Originally Posted by IT_Man_Dan
The testing you have done would seem to show that the server and server NIC itself is OK. It doesn't prove that the switch is bad, but it does appear to indicate the problem is network related.
You only have a limited subset of servers (I assume you have more than 2 servers) and clients in your temporary test environment. The switch may be fine and you may actually have a client with a faulty NIC or that is compromised and flooding the network with traffic.
My recommendation is to setup a network monitor (MRTG, Cacti, or free trial versions of PRTG or OpManager) so that you can see what is going on in your network. If you find nothing abnormal with that, then your switch may be faulty or the firmware may be buggy. At that point, I would reboot the switch, and run tests. Then upgrade the firmware and test again.
That's what weekends are made for in IT - testing and troubleshooting....

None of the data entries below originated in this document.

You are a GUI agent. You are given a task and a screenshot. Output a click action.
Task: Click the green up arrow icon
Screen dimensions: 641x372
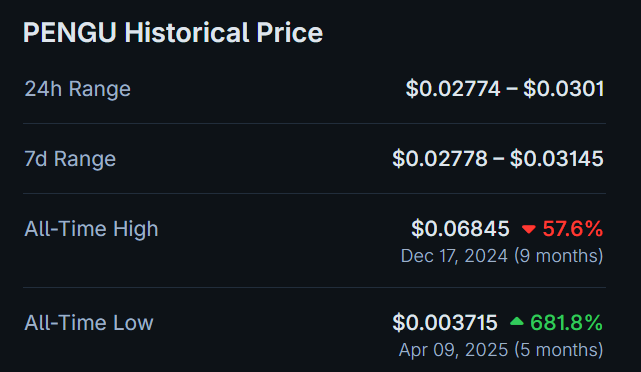(x=517, y=321)
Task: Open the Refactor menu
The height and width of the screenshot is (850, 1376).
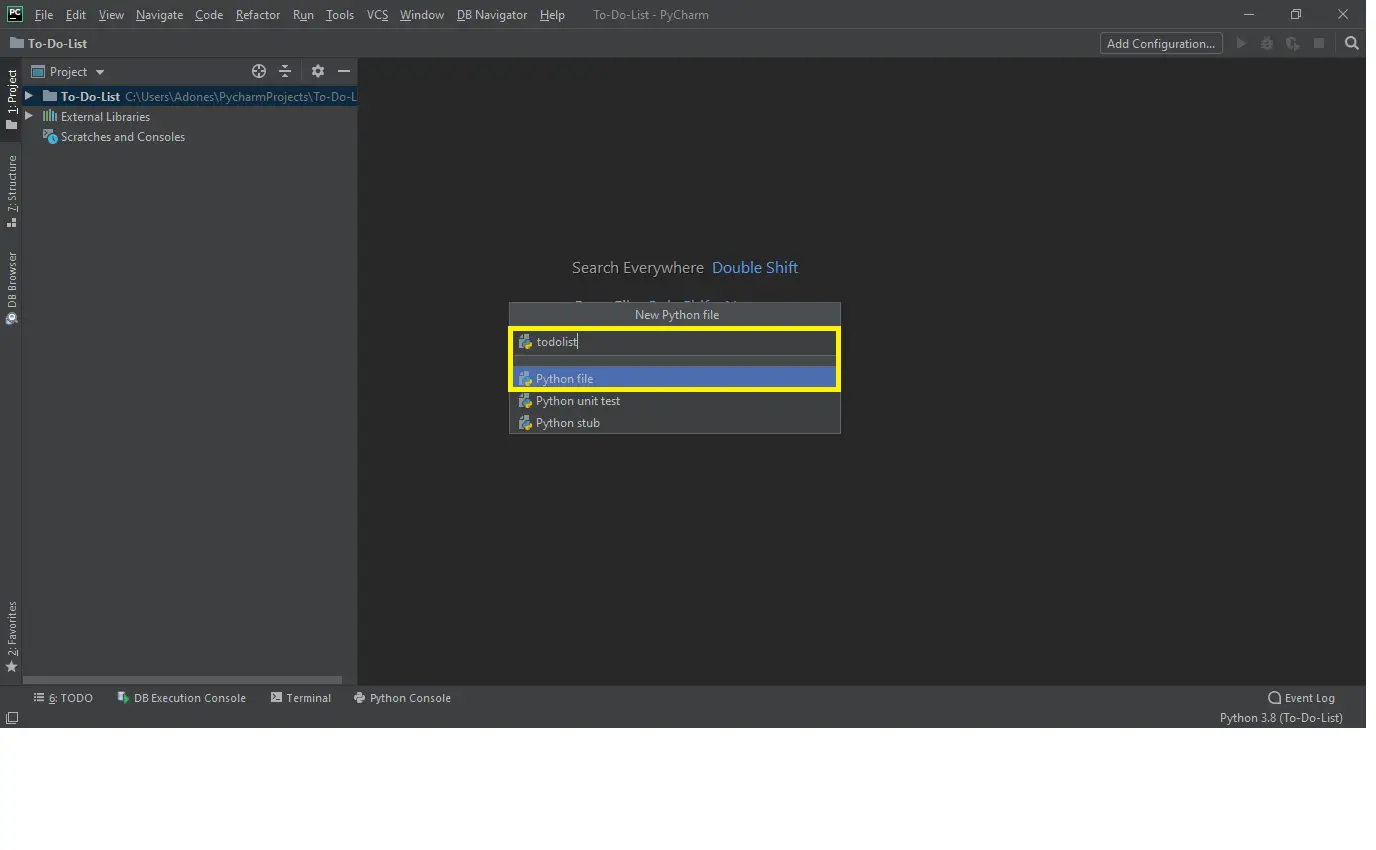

Thanks for your suggestions and advice, I have now resolved this issue that turned out to be a very simple cause. It turns out that when we experienced the power cut the main server building stayed offline for a few hours after the other areas of the school came up.
We have a few Unifi points around the school and one wasn't properly configured with static IP. It therefore took an IP address from DHCP form another server, the same IP as the main server (which stayed offline the longest)! To my horror I found no reservation in DHCP for the server IP (now rectified) and have now statically assigned the correct IP to the AP. Problems solved!
I can't believe it was a duplicate IP, or that there was no reservation in DHCP for the server.
I'm now going through all the DHCP settings etc for this network to ensure it's all correctly configured.